The forwarding sector is also expected to fare well, expanding at a compound annual growth rate of 6.3% to 2031.

Shippers are looking for more help from their logistics providers. The report says: “The requirements have never been greater, and solutions needs from shippers are off the charts.”

This goes hand-in-hand with a fundamental shift in the connection between cargo owners and logistics partners. The authors diagnosed “a shift among logistics executives from strictly transactional perspectives to a more strategic and holistic sense of the function’s role”, adding that “flexibility and resilience have overtaken cost as the key discussion points among supply chain leaders”.

As the market is settling into a “post-pandemic normalcy”, as the authors call it, they describe this as a time for logistics executives at cargo owners to review former arrangements and determine what they need after the often-frantic improvisations of the pandemic. Hence, the report has been subtitled The Great Reset.
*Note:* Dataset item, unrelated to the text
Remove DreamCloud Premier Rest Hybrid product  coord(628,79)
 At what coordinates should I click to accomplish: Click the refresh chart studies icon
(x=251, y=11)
Balika Sonthalia, senior partner at AT Kearney and one of the authors, added: “Although the market has swung back in shippers’ favour – to the detriment of carriers – we cannot emphasise enough the importance for all industry participants to begin planning for geopolitial tensions, cybersecurity threats, climate change and related natural disasters, slowing e-commerce growth and global recessionary factors.”

The report’s short-term outlook is not bright, as the authors find demand likely to stagnate or diminish through the remainder of this year. However, a downturn would likely be “mild and short,” they reckon.